In insgesamt 8 Workpackages werden von der KFG MOTION grundlegende Pathomechanismen der Portalen Hypertension untersucht, so kommen moderne Peptid- und Enzymassays zur Charakterisierung des klassischen und alternativen RAS zum Einsatz, Genexpressionsanalysen durch RNA-Sequenzierung von Lebergewebe und Darmbiopsien, Bestimmung des intestinalen Mikrobioms und Untersuchungen von Blutmetaboliten in der CeMM Core-Facility for Metabolomics. Weiters werden detaillierte Analysen der Blutgerinnungskaskade bei cACLD, dACLD und PSVD Patient:innen durchgeführt, mit denen auch die Effekte der Edoxaban-Therapie in der EXPOSURE Studie überwacht werden. In einem eigenen Radiomics Workpackage kommen Machine-Learning Modelle zum Einsatz, um den enormen Dateninput moderner CT-Schnittbildgebungsverfahren zu verarbeiten und zu analysieren. Im einem weiteren Workpackage werden vaskuläre Veränderungen bei PH unter anderem durch die Einzel-Zell-Sequenzierung von isolierten, zirkulierenden Endothelzellen untersucht, sowie systemischen Angiogenese-Botenstoffe durch Multiplex-ELISAs und strukturelle Veränderungen an den Lebersinusoiden durch histologische Färbungen charakterisiert.

Zusammenfassend, zielt das Team der KFG Motion darauf ab, spezifische pathophysiologische Mechanismen der PH bei kompensierter (cACLD) und dekompensierter (dACLD) Zirrhose sowie bei PSVD durch modernste Technologie und State-of-the-Art Methodik zu erforschen, um die Diagnose, nicht-invasive Überwachung, Therapie und Prognose von Patient:innen mit PH zu verbessern.

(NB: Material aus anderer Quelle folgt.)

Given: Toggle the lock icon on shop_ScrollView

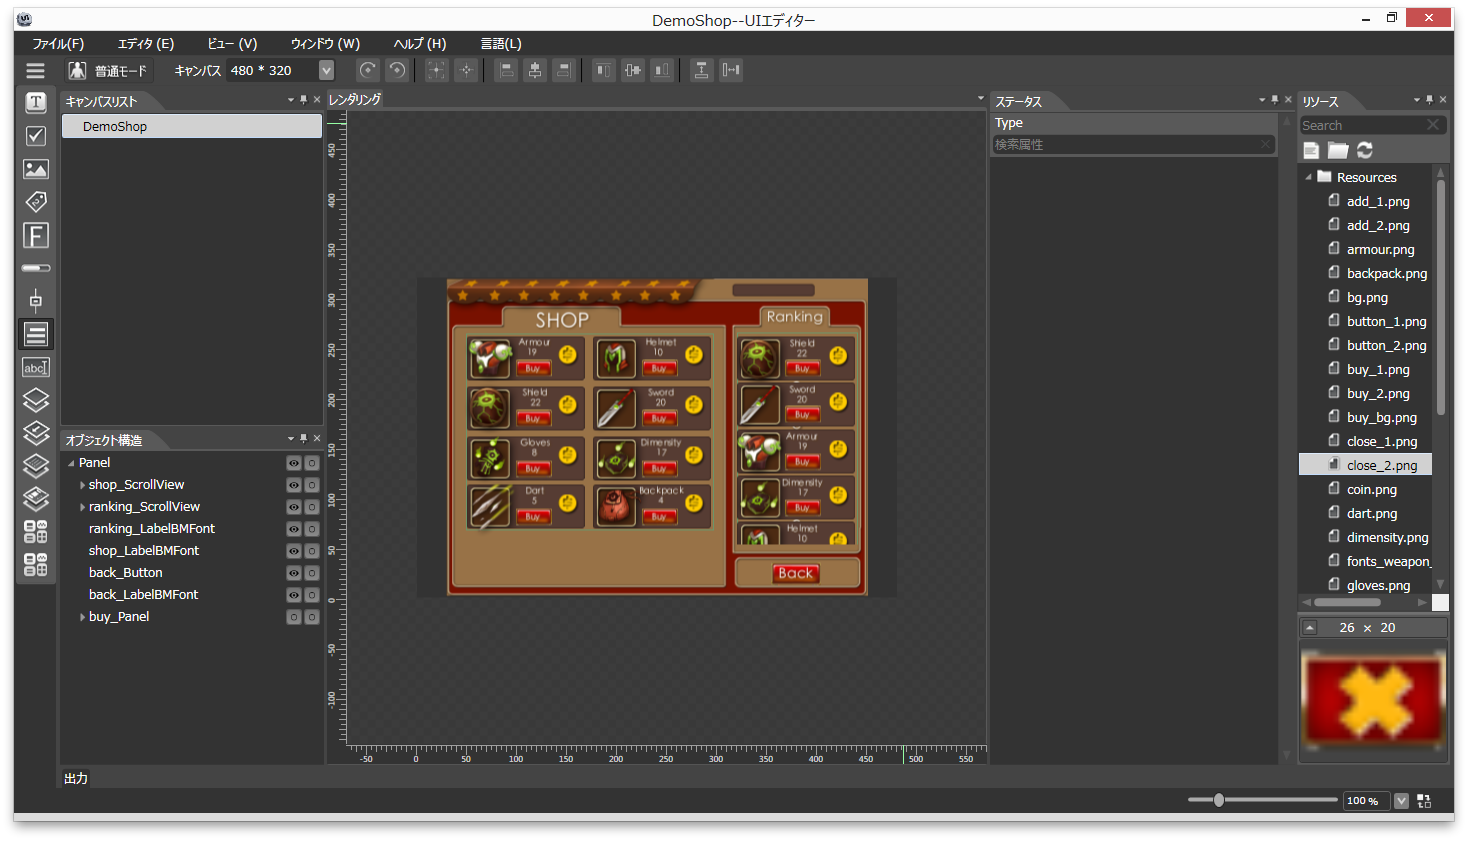Looking at the screenshot, I should 311,485.
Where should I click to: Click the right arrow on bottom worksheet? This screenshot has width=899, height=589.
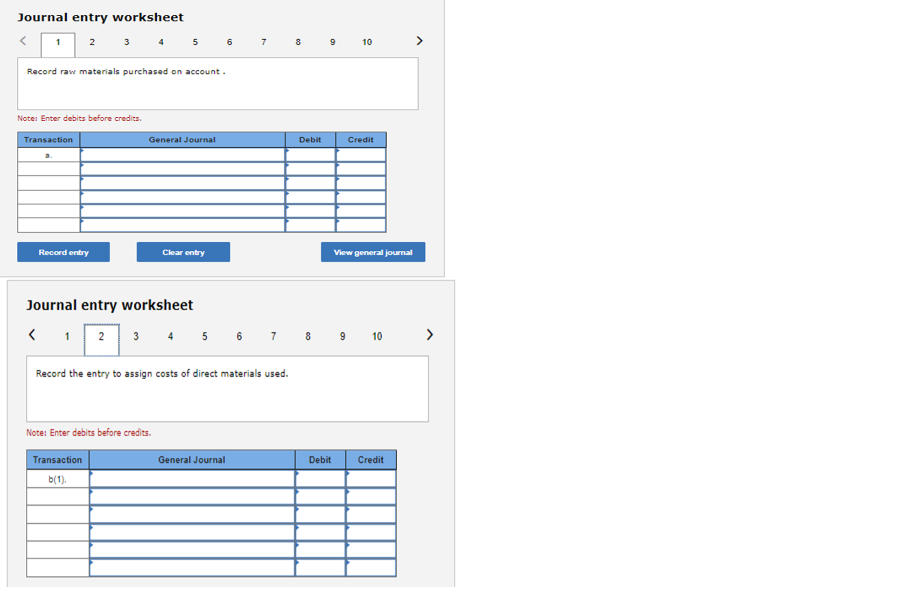(429, 335)
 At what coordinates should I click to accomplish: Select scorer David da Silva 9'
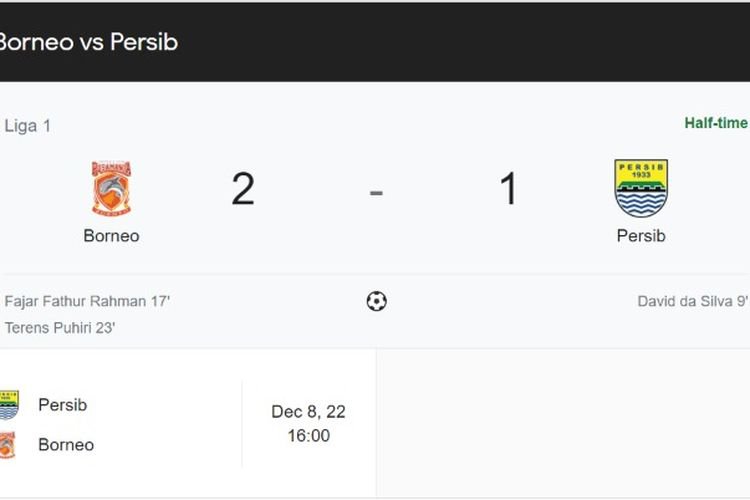tap(692, 300)
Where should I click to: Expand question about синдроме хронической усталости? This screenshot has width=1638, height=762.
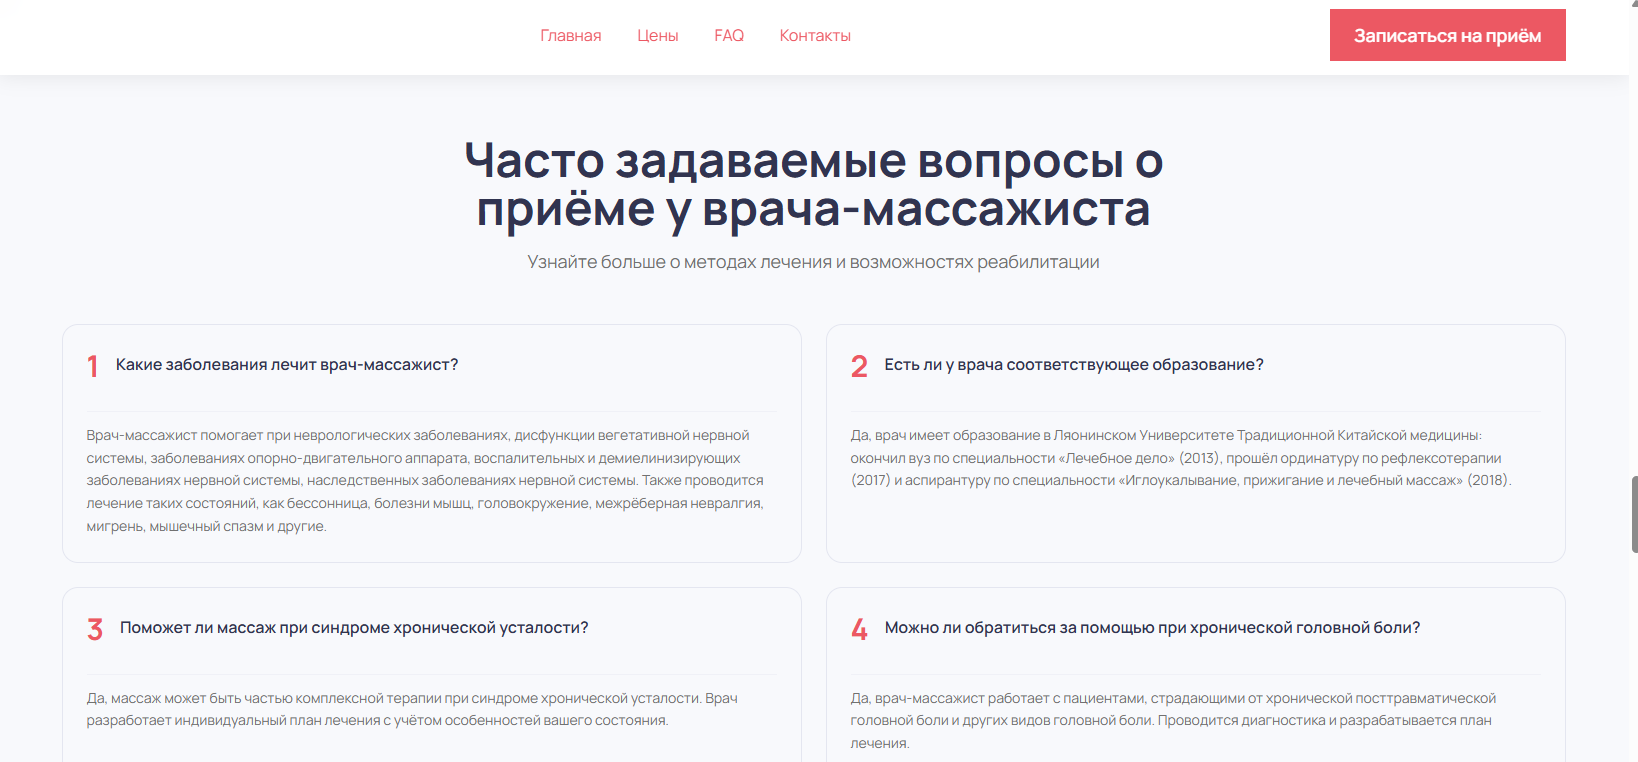click(353, 628)
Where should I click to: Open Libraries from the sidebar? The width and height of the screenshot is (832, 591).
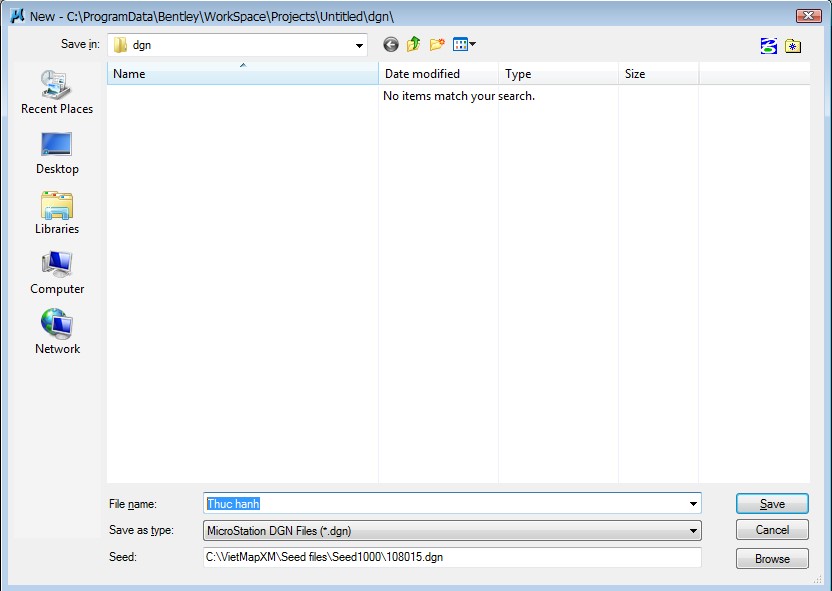pos(57,212)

Forschungsprogramme mit einem klaren Fokus auf patient:innenorientierte, medizinisch relevante Themen
Die Ausschreibung zu LBG Klinische Forschungsgruppen (KFG) setzt sich zum Ziel, mittelfristig angelegte, kollaborative Forschungsprogramme mit einem klaren Fokus auf patient:innenorientierte, medizinisch relevante Themen im Gebiet der nicht-kommerziellen klinischen Forschung zu fördern.

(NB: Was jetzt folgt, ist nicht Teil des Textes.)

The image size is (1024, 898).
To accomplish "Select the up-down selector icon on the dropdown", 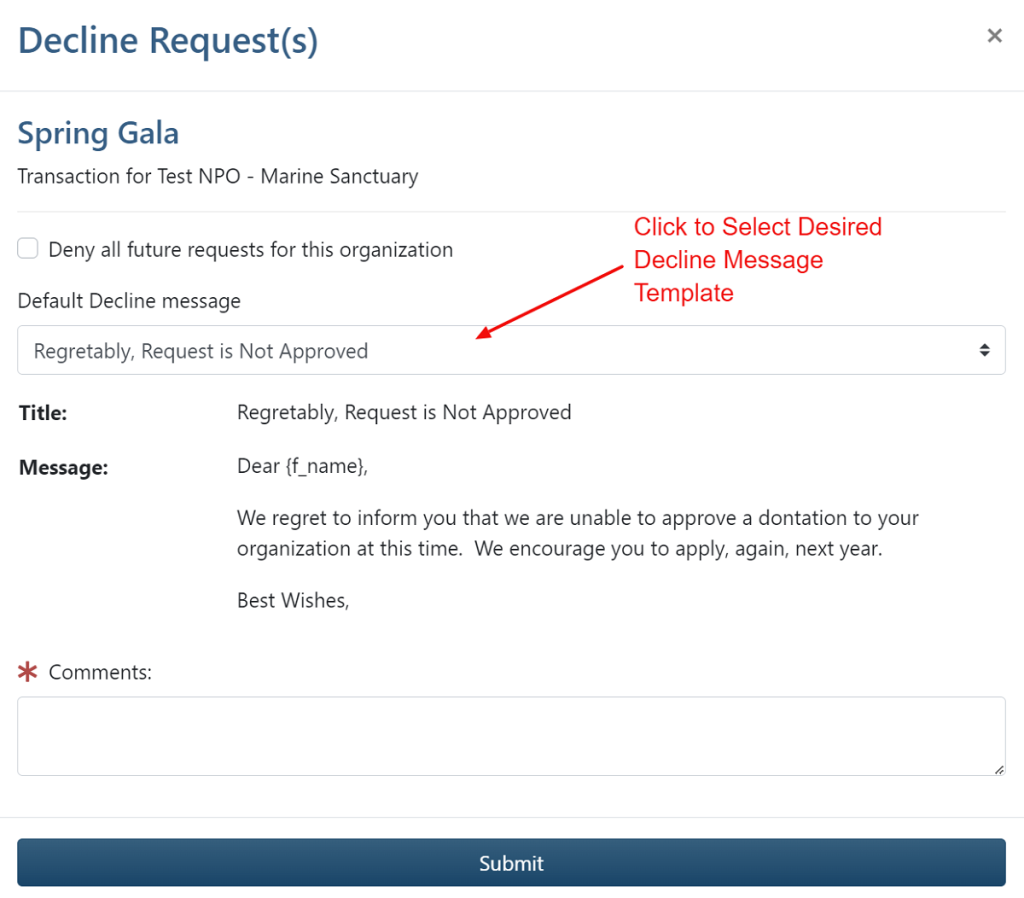I will click(x=985, y=350).
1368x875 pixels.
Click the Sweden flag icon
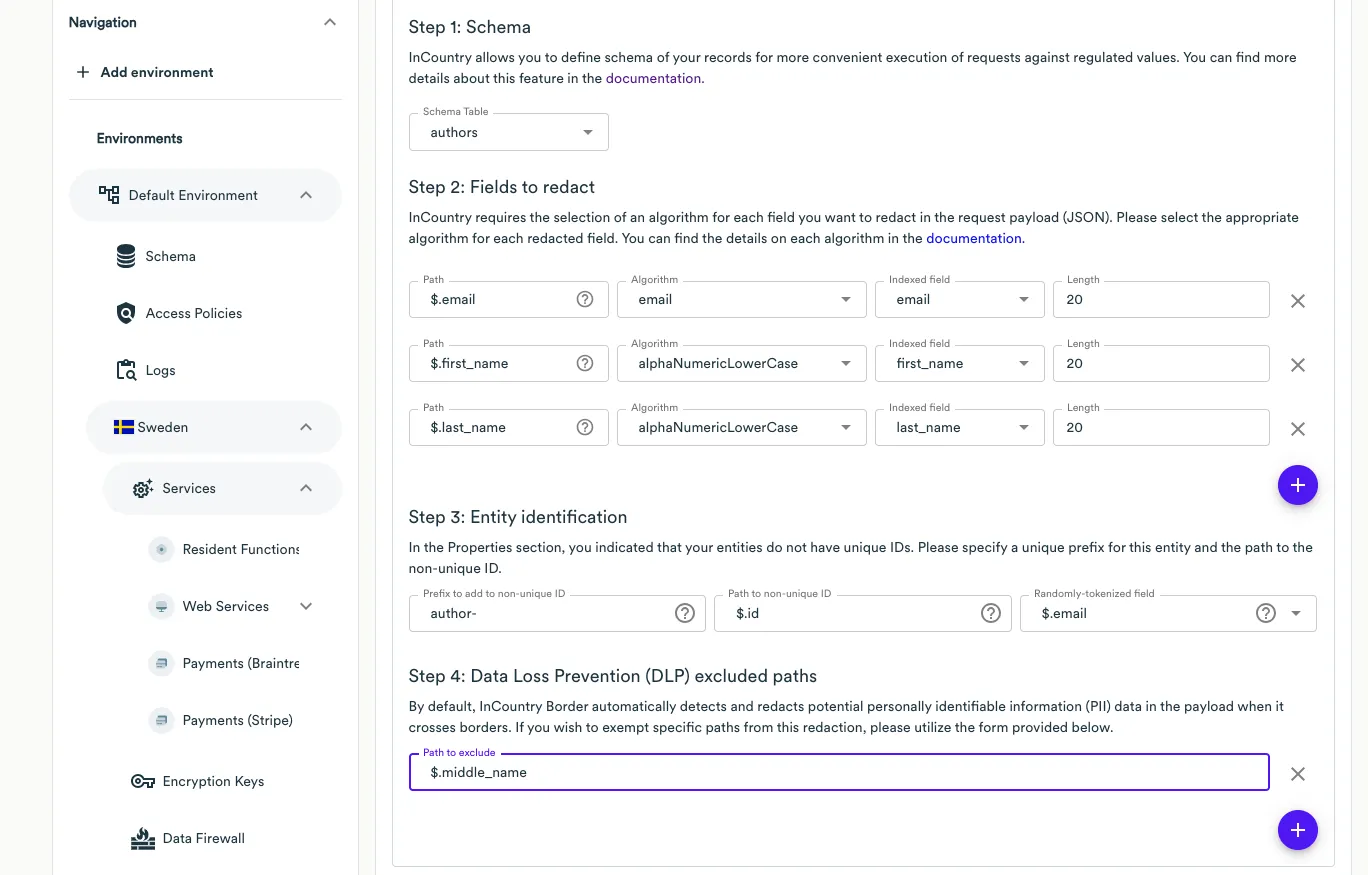pos(123,426)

Unterstützt wird die Erarbeitung innovativer Forschungsergebnisse in der krankheits- oder patient:innenorientierten klinischen Forschung im Rahmen von investigator-initiated klinischen Studien, mit der Möglichkeit der Integration translationaler Aspekte. Gleichzeitig sollen im Sinne der Nachwuchsförderung jungen klinischen Forscher:innen hochqualitative Trainingsmöglichkeiten geboten werden. Die KFG soll ein kohärentes Forschungsprogramm adressieren, welches aus mehreren Arbeitspaketen/Teilprojekten besteht.

Das Gesamtbudget der Ausschreibung 2022/23 beträgt 24 Mio, Euro (16 Mio. vom Bundesministerium für Bildung, Wissenschaft und Forschung (BMBWF) und 8 Mio. Euro vom Fonds Zukunft Österreich). Teilnehmende Institutionen müssen mindestens 10% der KFG-Kosten aus Eigenmitteln einsetzen. Dauer: 4 + 4 Jahre (zweite Förderperiode nach erfolgreicher Zwischenevaluierung)

In der Kurzantragsfrist der ersten Ausschreibung wurden 44 Anträge eingebracht. Nach der Evaluierung durch die internationale Expert:innen-Kommission wurden 8 Gruppen zur Vollantragsrunde sowie zur Präsentation ihrer Vorhaben vor der Expert:innen-Kommission eingeladen, und letztendlich 3 Anträge zur Förderung Ihrer KFG ausgewählt.

Der dritte Grant dieser Ausschreibung ging an Sebastian Reinstadler von der Medizinischen Universität Innsbruck für das Projekt "Austrian Digital Heart Program". Er wird in einem bevölkerungsbasierten und österreichweiten Ansatz untersuchen, ob durch eine digitale Strategie Vorhofflimmern möglichst frühzeitig erkannt und behandelt werden kann. Menschen sollen demnach mit ihrem eigenen Smartphone Vorhofflimmern erkennen und dessen Therapie überwachen können.